Chegamos pois a precisar, o mais possível, o significado da palavra “cavaleiro”, enquanto indicando aquele que pertence à Cavalaria:
é um homem de armas que, por suas virtudes naturais e morais, recebe uma distinção honorífica inteiramente pessoal, por isso mesmo não transmissível por hereditariedade, e que lhe confere o poder e o juízo de armar outros homens de armas como cavaleiros.
Esta distinção honorífica acarretava uma série de privilégios para aqueles que pertencessem à Cavalaria. O“Grand Dictionnaire Universel Larousse”, tratando do assunto, afirma o seguinte:
“A dignidade de cavaleiro era tão considerada, que o próprio rei sentia honra em sê-lo. Os cavaleiros sentavam-se à sua mesa, coisa que nem seus filhos, irmãos ou sobrinhos podiam fazer, a não ser quando fossem recebidos na Cavalaria.
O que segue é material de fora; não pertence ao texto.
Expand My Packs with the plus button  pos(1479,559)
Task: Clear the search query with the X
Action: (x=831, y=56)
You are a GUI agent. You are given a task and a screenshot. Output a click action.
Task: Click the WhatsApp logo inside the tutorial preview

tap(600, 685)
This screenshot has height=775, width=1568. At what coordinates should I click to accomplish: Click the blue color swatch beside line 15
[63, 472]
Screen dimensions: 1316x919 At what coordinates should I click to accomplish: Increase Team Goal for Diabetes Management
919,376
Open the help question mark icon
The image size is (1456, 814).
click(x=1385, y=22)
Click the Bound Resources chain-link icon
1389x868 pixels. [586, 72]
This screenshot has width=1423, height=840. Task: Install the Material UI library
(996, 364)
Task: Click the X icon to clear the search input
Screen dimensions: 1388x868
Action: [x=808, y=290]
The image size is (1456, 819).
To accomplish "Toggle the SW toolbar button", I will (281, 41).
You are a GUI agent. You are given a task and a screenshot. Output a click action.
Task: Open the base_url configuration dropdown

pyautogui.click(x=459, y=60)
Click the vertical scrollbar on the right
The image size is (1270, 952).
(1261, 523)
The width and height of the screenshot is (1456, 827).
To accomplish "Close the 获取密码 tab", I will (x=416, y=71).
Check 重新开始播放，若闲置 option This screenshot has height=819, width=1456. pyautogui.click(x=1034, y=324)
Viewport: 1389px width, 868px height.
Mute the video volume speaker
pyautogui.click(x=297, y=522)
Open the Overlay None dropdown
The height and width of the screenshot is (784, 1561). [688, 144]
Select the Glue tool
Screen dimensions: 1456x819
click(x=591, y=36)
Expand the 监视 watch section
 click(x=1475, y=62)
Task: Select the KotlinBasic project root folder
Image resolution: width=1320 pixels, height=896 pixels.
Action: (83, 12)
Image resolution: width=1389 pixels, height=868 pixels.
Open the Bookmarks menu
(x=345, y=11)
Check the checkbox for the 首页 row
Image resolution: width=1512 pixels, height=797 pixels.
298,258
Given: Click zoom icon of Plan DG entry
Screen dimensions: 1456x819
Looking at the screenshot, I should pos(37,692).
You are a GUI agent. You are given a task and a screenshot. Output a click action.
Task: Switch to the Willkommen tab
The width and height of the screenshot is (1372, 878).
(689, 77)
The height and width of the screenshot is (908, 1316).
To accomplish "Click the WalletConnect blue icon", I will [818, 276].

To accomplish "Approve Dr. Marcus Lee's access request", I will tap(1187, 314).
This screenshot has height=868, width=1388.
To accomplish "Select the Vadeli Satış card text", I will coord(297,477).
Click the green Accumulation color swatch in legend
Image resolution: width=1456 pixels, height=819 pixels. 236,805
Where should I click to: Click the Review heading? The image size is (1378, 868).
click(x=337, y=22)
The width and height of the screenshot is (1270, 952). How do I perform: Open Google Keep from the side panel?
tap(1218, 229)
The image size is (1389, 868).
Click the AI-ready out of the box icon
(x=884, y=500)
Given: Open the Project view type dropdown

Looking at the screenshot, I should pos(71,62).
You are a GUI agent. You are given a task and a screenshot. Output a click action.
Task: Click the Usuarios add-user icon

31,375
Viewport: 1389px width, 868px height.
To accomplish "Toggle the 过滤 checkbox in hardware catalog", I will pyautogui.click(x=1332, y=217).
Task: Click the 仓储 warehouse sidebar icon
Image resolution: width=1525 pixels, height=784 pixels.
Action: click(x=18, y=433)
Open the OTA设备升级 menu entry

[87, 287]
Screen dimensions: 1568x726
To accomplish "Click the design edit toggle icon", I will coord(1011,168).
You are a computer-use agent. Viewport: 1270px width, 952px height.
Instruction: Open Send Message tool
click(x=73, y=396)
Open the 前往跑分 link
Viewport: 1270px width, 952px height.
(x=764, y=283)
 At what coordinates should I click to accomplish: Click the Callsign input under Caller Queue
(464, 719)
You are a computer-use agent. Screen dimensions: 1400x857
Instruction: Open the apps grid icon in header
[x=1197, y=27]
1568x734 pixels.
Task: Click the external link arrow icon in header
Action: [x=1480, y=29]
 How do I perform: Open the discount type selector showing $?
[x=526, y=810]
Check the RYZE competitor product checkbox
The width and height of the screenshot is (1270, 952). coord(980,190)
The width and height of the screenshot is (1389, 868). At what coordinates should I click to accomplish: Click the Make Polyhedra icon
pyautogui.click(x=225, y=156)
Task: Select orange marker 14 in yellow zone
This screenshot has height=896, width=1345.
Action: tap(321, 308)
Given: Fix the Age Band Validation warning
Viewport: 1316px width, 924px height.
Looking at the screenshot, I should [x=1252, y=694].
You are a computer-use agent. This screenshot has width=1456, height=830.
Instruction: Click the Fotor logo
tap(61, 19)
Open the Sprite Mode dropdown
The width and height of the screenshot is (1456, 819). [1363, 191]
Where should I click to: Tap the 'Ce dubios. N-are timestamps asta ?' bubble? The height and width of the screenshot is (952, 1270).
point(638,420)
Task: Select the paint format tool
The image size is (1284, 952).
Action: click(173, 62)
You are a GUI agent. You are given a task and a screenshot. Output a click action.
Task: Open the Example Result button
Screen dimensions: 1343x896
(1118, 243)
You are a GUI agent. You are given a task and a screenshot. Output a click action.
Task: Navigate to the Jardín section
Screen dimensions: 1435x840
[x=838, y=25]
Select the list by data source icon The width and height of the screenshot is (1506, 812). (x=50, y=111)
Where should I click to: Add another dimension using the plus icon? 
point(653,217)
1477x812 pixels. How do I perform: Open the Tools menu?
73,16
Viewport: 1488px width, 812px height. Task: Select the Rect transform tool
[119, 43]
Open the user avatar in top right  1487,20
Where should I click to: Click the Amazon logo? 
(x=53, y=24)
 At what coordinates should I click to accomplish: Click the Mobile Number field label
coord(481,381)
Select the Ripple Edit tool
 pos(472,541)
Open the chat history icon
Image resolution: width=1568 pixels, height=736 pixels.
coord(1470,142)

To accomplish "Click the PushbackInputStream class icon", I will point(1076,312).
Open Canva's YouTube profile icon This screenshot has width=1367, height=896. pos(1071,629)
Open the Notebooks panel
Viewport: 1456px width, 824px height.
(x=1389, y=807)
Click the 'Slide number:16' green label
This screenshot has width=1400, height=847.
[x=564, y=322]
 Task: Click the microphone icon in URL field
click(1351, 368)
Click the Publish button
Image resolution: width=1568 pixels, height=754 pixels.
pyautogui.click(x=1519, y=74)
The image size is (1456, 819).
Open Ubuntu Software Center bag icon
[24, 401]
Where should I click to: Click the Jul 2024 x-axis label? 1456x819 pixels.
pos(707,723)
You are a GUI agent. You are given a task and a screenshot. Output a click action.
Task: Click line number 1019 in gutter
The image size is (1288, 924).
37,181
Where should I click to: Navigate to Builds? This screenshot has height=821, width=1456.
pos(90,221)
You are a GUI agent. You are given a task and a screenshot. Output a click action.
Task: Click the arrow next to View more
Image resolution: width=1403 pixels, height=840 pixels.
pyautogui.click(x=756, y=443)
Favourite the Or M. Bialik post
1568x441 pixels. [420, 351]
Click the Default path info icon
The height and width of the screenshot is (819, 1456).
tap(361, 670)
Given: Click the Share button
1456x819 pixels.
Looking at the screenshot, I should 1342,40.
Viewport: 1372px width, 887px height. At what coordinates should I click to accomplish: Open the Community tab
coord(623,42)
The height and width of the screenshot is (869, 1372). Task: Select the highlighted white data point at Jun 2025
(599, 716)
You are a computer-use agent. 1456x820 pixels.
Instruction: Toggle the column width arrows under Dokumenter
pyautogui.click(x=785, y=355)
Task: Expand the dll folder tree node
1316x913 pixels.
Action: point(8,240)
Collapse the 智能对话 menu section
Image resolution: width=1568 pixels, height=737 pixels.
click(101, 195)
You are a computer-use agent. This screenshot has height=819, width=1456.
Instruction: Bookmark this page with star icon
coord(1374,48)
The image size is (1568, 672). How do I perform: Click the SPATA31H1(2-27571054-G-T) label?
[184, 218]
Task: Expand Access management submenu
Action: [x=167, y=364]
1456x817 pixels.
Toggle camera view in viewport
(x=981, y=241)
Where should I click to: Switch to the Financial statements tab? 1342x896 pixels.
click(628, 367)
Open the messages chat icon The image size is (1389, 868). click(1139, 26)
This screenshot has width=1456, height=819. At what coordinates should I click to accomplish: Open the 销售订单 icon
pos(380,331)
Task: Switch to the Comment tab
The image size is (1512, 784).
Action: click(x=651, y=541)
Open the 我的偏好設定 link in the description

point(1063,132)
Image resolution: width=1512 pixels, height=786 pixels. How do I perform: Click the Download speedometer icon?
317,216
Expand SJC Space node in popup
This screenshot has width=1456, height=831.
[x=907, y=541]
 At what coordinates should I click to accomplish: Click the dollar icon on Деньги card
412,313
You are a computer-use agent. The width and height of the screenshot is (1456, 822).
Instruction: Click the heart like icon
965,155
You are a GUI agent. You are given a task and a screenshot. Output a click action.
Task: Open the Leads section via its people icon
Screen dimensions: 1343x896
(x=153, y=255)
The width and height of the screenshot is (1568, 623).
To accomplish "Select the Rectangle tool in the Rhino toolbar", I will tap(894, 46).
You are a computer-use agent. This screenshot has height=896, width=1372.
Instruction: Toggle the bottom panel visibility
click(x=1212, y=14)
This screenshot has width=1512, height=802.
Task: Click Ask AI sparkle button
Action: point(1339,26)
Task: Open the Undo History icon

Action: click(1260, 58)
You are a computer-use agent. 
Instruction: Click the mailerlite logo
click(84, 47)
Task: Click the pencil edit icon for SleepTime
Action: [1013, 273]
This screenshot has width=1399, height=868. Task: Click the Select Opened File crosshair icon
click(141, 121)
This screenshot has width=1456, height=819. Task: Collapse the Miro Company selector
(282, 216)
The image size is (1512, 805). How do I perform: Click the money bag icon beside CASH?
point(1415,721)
“Usavam uma capa de honra, aberta no lado direito e presa por um alfinete no ombro, para deixar o braço livre no combate. Durante toda a Idade Média, somente o cavaleiro podia levar sua espada à cintura; os outros a suspendiam por um talabarte”.
Um outro sinal distintivo dos cavaleiros é o uso de esporas de ouro. Que essa prerrogativa fosse específica dos membros da Cavalaria, é o que faz supor a seguinte afirmação de Paul Lacroix no livro “Les Arts au Moyen Âge et à l’époque de la Renaissance”:
“Para ganhar suas esporas (de ouro) — expressão que ficou proverbial — era necessário fazer alguma ação brilhante, que mostrasse quanto se era digno de ser armado cavaleiro.
“A cerimônia de recepção começava pela entrega das esporas, e aquele que conferia a ordem de Cavalaria, fosse rei ou príncipe, tomava sobre si o encargo de calçá-las no próprio recipiendário”. (Paul Lacroix, “Les Arts au Moyen Âge et à l’époque de la Renaissance” - Firmin Didot Frères, Fils et Cie., Paris, 1874)
Todos esses sinais exteriores serviam para simbolizar aquela excelência honorífica que possuíam os cavaleiros face aos demais homens de armas do exército feudal.
Note-se, no entanto, que essa excelência não importava em ascensão na hierarquia feudal ou em possuir equipamento militar mais completo.
A Cavalaria constituiu uma dignidade de ordem moral, que conferia àquele que com ela fosse honrado uma investidura de caráter praticamente religioso.
Léon Gautier, em importante obra consagrada ao assunto, chegou a qualificar a Cavalaria de “oitavo sacramento”.
Um padre que casasse, e fosse preso vestindo trajes civis, deveria ser conduzido a um tribunal eclesiástico.
O mesmo se passava com o cavaleiro. Por outro lado, ele usufruía vários privilégios consagrados ao clero.
Clérigos e cavaleiros eram homenageados da mesma forma. Nas comparações que fazem entre clero e cavalaria, os autores mais antigos sustentam que ao cavaleiro deve ser imposta a obrigação do celibato.
São três as ordens necessárias para o bom funcionamento de um Estado: O sacerdote, para cuidar do culto e das orações; o trabalhador, para cuidar do campo; e o cavaleiro, para proteger a ambos e sustentar a justiça.
A Cavalaria — diz o autor de Jouvencel — é o que são os braços para o corpo, isto é, dispostos para defender, sempre que necessário, a cabeça (a Igreja) e as pernas (o povo).
A Cavalaria é então um como que sacerdócio, mas de caráter militar.
Se uma jovem dama se tornasse herdeira de um importante domínio, ou se uma mulher ficasse viúva e com terras para administrar, recorria a um cavaleiro para que protegesse seus bens, tomasse a guarda do seu castelo e o comando dos homens de armas. O cavaleiro recebia com isso o título de visconde ou de castelão.
Os cavaleiros eram considerados por todos como um grupo de elite.
Quem podia ser armado cavaleiro?
A primeira condição exigida era, naturalmente, a Fé Católica.
A ideia de se fazer armar cavaleiro a um sarraceno faria explodir de rir. Em seguida era preciso que ele montasse a cavalo, soubesse manejar a lança, a acha e a espada, e devia mover-se livremente sob uma armadura de aço.
Não eram admitidos na Cavalaria aqueles que estivessem desonrados por costumes.